Il padrone di casa, Antonio Montinaro, introduce una lectio inaugurale del presidente dell’Accademia della Crusca, Paolo D’Achille che, nel suo italiano sicuro ed efficace, anche ritmicamente (ci mancherebbe, direte voi, ma in realtà non è così scontato), illustra Pasolini linguista. È davvero poco studiato perché – spiega D’Achille – le osservazioni di Pasolini sulla lingua italiana, contenute soprattutto nel saggio Nuove questioni linguistiche (1964), sono quasi tutte sbagliate dal punto di vista tecnico, a cominciare dall’uso errato di alcuni termini essenziali come “diacronia”.
Eppure, conclude D’Achille, “Pasolini ha sempre ragione, anche quando ha torto”. Infatti, in questo suo saggio, come nelle altre osservazioni legate alla lingua, coglie che cosa sta accadendo: la perdita del mondo sacro, legato alle lingue carnali del dialetto, e l’affermarsi di una lingua tecnica neutra che poi denigrerà come “italiano medio” e “koiné”. Prefigurerà perfino il successo dell’inglese come lingua della koiné internazionale. Aveva torto nei particolari ma notava senz’altro qualcosa che stava accadendo e che, nel suo “feroce amore per il popolo”, sosteneva fosse frutto di processi di potere che legavano i defunti fascismi alle società liberali occidentali. Del resto, l’italiano medio che la RAI produceva negli anni ’50 e ’60 era figlio del medesimo tipo di comunicazione che l’EIAR fascista aveva cominciato.
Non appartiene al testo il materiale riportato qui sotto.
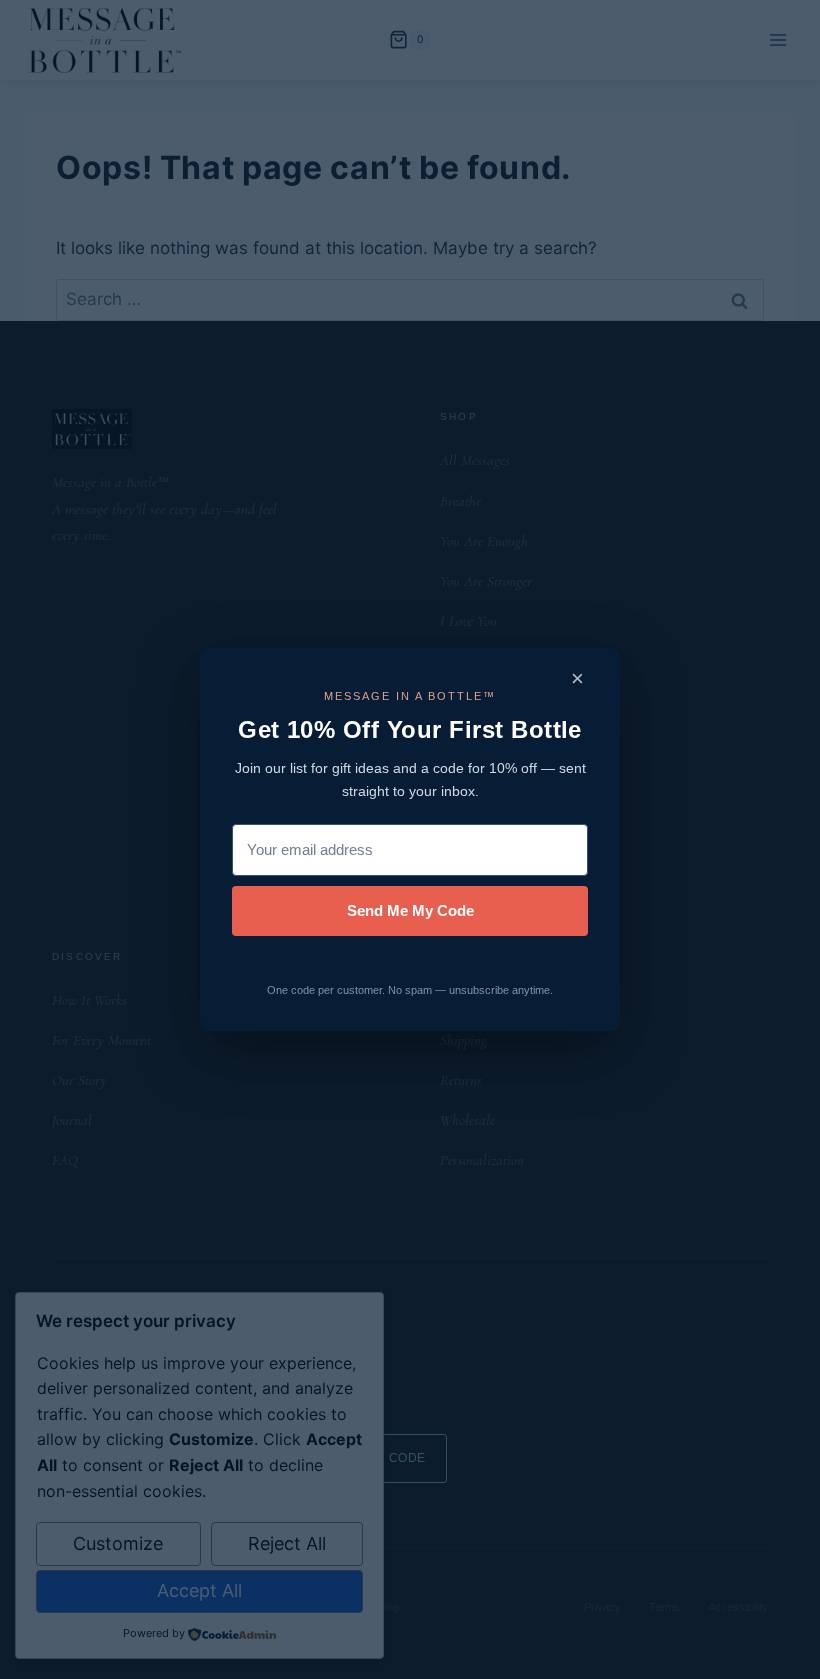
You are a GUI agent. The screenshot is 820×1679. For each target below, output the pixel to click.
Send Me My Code (410, 910)
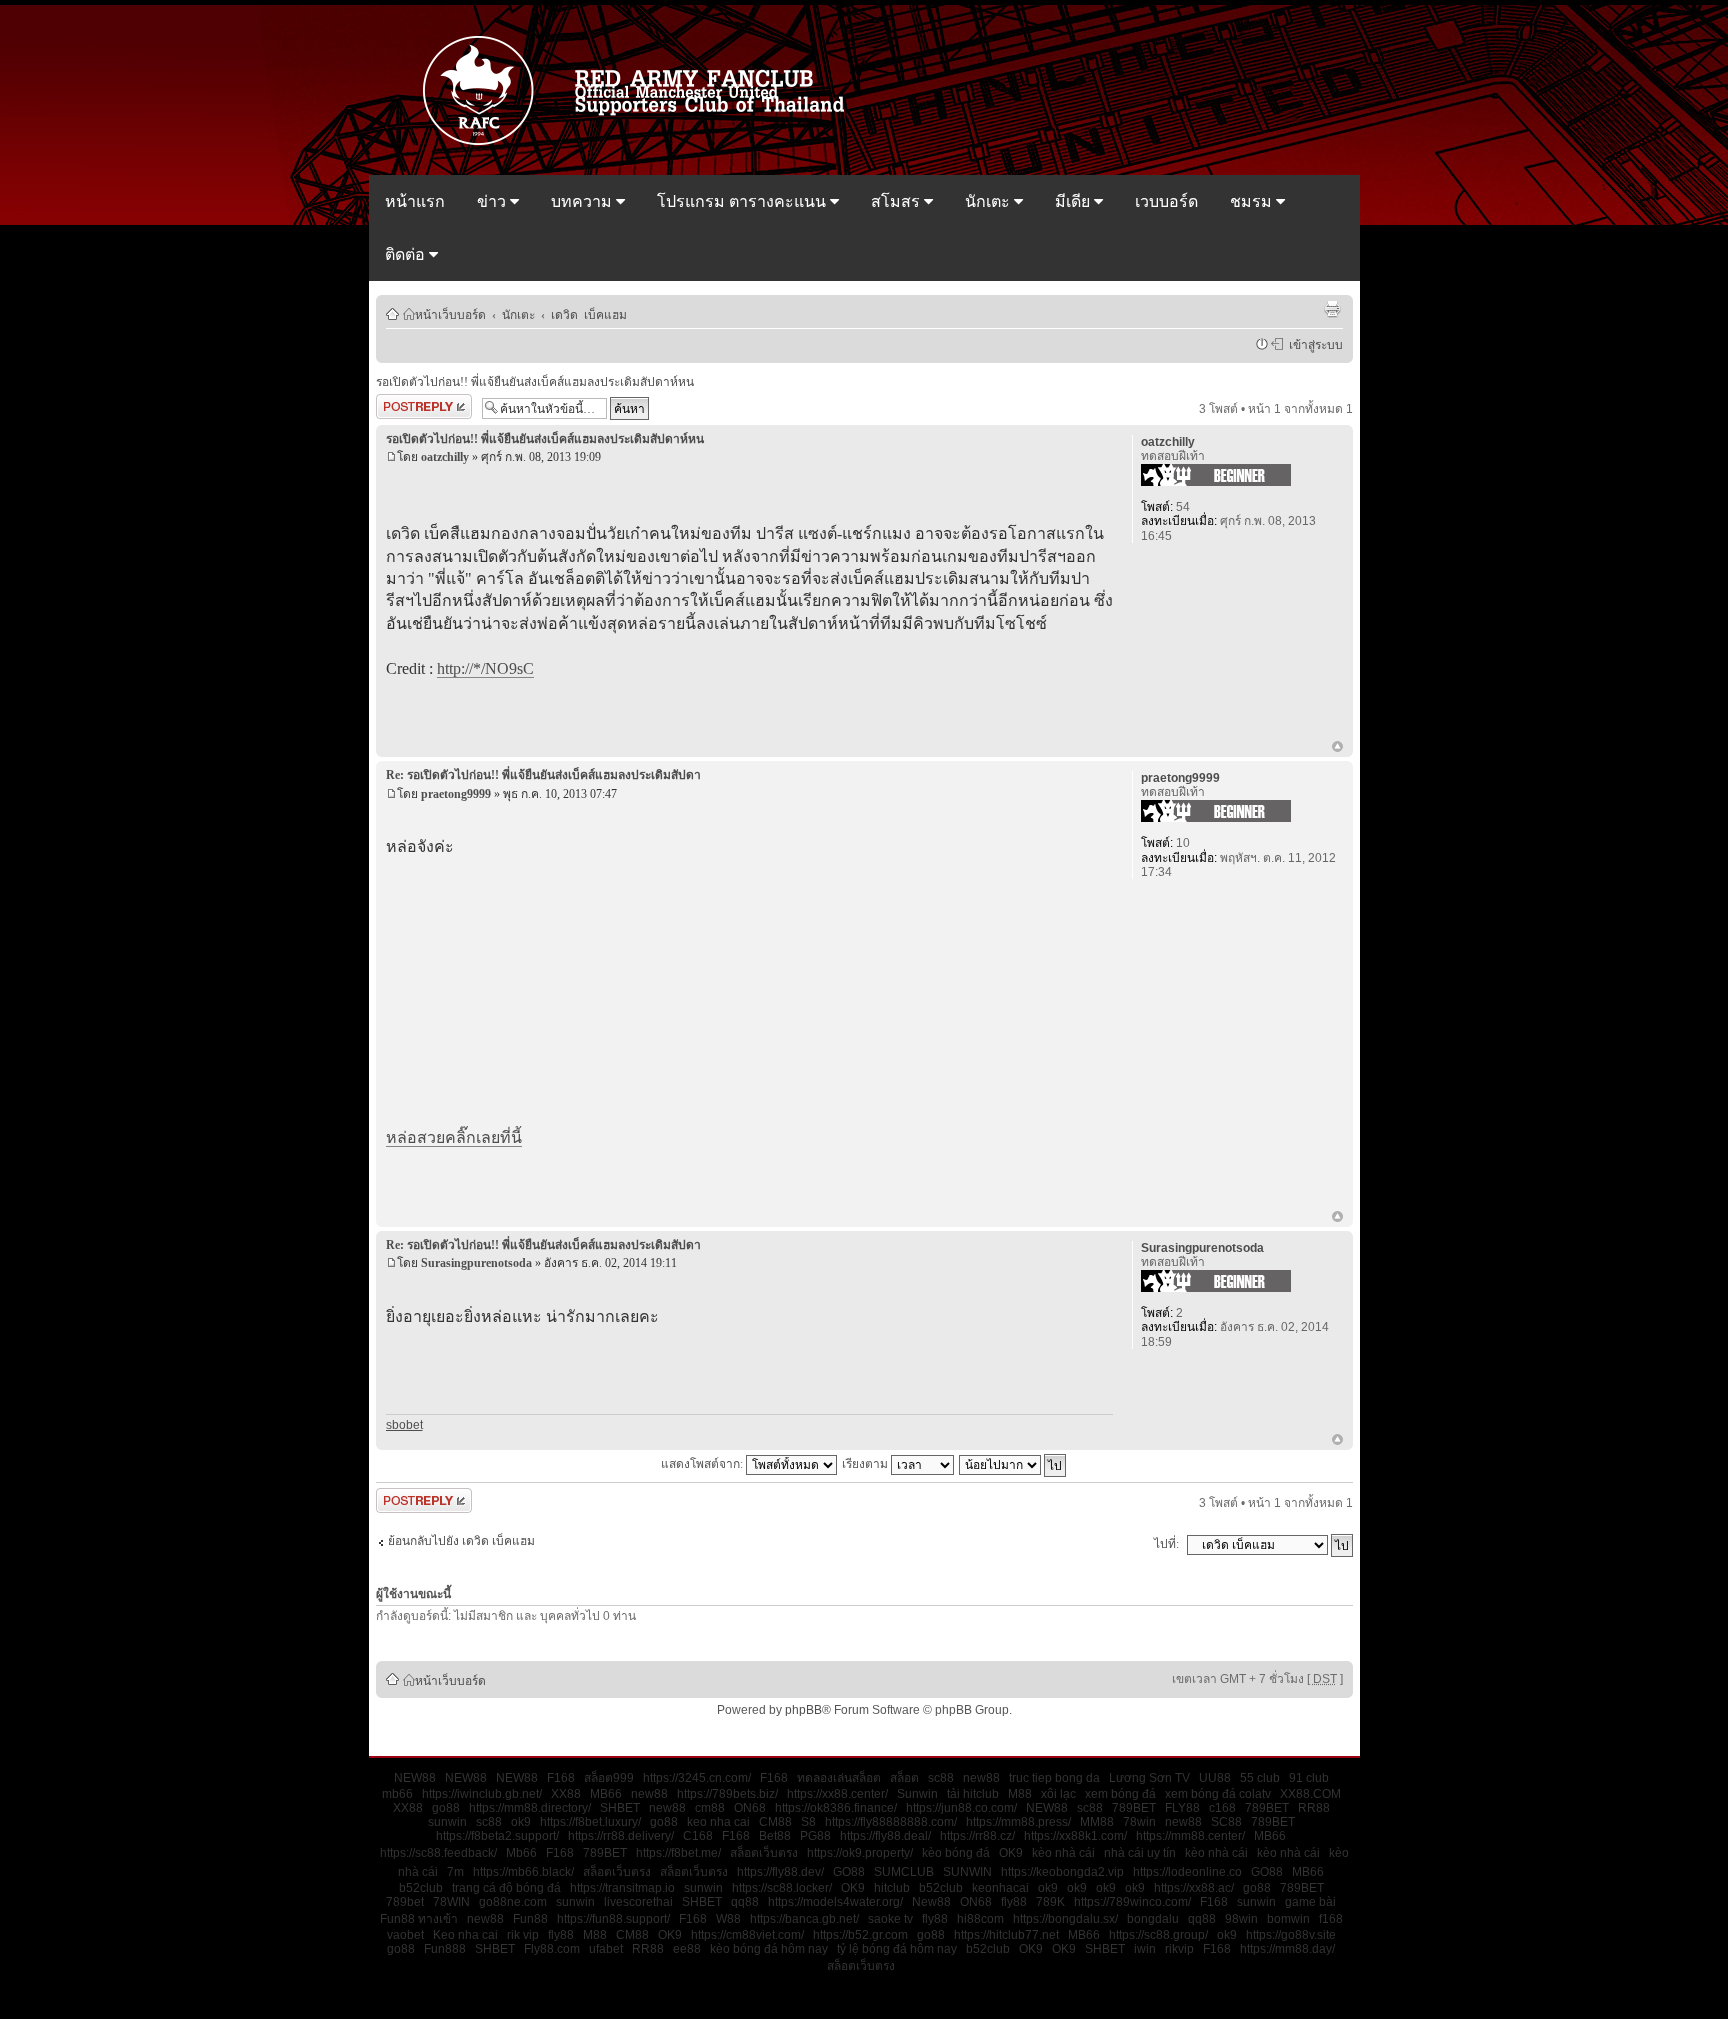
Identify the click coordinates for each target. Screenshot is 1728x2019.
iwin (1145, 1949)
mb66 (397, 1794)
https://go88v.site (1291, 1935)
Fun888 (445, 1949)
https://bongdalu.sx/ (1065, 1919)
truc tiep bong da (1054, 1778)
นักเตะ (989, 201)
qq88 (745, 1902)
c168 (1222, 1808)
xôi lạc (1058, 1794)
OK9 (1011, 1853)
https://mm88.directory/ (530, 1808)
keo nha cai (718, 1822)
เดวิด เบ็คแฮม (589, 314)
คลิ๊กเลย (472, 1137)
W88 (728, 1919)
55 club (1260, 1778)
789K (1050, 1902)
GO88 (849, 1872)
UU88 (1215, 1778)
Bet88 (775, 1836)
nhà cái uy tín (1140, 1853)
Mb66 (521, 1853)
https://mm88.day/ (1287, 1949)
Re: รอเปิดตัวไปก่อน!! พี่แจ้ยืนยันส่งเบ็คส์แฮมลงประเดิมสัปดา (543, 775)
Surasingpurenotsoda (476, 1263)
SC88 (1226, 1822)
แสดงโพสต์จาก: (703, 1464)
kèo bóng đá (956, 1853)
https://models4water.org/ (835, 1902)
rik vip (523, 1935)
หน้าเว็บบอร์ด (450, 314)
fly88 (1014, 1902)
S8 (808, 1822)
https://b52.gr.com (860, 1935)
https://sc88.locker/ (782, 1888)
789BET (1134, 1808)
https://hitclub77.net (1006, 1935)
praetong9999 (456, 794)
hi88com (980, 1919)
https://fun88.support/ (613, 1919)
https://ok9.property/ (860, 1853)
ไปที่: (1166, 1544)
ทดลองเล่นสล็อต (839, 1778)
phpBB (803, 1710)
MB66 (606, 1794)
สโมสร (897, 201)
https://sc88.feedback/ (438, 1853)
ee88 (687, 1949)
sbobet (404, 1425)
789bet (405, 1902)
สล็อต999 (609, 1778)
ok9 (521, 1822)
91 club (1309, 1778)
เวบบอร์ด (1166, 201)
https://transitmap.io (622, 1888)
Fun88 (530, 1919)
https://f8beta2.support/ (497, 1836)
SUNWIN (967, 1872)
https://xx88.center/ (837, 1794)
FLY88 (1182, 1808)
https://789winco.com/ (1132, 1902)
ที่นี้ (511, 1137)
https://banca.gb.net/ (804, 1919)
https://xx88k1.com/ (1075, 1836)
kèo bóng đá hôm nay (769, 1949)
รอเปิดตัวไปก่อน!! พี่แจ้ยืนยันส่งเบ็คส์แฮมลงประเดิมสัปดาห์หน (535, 382)
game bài (1310, 1902)
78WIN (451, 1902)
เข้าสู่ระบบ (1313, 344)
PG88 (815, 1836)
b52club (421, 1888)
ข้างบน (1337, 748)
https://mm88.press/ (1018, 1822)
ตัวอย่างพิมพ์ (1332, 309)
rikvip (1179, 1949)
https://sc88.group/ (1158, 1935)
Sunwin (917, 1794)
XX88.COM (1310, 1794)
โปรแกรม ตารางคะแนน (743, 201)
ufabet (606, 1949)
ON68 (750, 1808)
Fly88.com (552, 1949)
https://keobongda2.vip (1062, 1872)
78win (1139, 1822)
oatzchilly (445, 457)
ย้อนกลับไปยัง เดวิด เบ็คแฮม (461, 1541)
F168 (561, 1778)
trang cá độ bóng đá (506, 1888)
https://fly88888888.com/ (891, 1822)
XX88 (566, 1794)
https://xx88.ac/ (1194, 1888)
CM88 (775, 1822)
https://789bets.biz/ (727, 1794)
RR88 (1314, 1808)
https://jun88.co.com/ (961, 1808)
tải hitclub (973, 1794)
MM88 (1097, 1822)
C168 (698, 1836)
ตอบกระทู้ (401, 404)
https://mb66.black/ (523, 1872)
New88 (931, 1902)
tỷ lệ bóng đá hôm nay (897, 1949)
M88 (1020, 1794)
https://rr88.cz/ (977, 1836)
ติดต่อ (407, 254)
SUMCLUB (904, 1872)
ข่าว (493, 201)
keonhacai (1000, 1888)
Ho sempre amato Pasolini per il suo senso poetico così denso e artigianale, così “gestuale”, per la sete di cimentarsi con ogni mezzo espressivo, per il suo viscerale sentire popolare. A proposito di lingua, occorrerebbe anche ricordare la sua critica sull’uso di un lessico quotidiano legato a elementi sessuali (le parolacce) come privazione del valore eversivo del sesso nella vita singola e sociale. Difficile dunque non concordare con D’Achille. Tuttavia, la storia della grande omologazione, anche linguistica, e del Potere con la P maiuscola, mi lascia sempre più perplesso con il passare degli anni.
Non c’è dubbio che l’omologazione linguistica e culturale è avvenuta, e poi ha imboccato una scala mondiale infinitamente più ampia con la globalizzazione, ma ciò che non torna nella teorizzazione è il suo determinismo un po’ figlio delle grandi analisi marxiane e marxiste. L’omologazione linguistica e culturale non ha impedito la nascita di grandi autori che hanno fatto evolvere un italiano non dialettale eppure poetico (Sciascia su tutti), di comunità sociali, politiche, religiose piene di significati e valori non globalizzati (se ne trovano alcuni esempi straordinari nei libri di MacIntyre, dai pescatori danesi ai contadini delle Highlands scozzesi), di tanti personaggi che da soli, nel mondo omologato, hanno segnato delle svolte (Madre Teresa su tutti).
Il fatto è che, guardando a ciò che accade quotidianamente a tutti i livelli e in ogni ambito, il Potere è più spesso un “potere” che si scrive con la minuscola e l’omologazione, più che con il grande complotto, si crea perché ciascuno cede un pezzettino di verità per tanti motivi piccoli o minuscoli: per tornaconto, per interesse, per quieto vivere, per paura, per disperazione. Non solo, anche in positivo, la resistenza è spesso affidata al caso, a luoghi, incontri, momenti che capitano fortuitamente e che danno la forza di essere interiormente liberi, cioè di continuare a dire, almeno a sé, la verità, malgrado gli altri, malgrado le condizioni e – spesso – malgrado se stessi.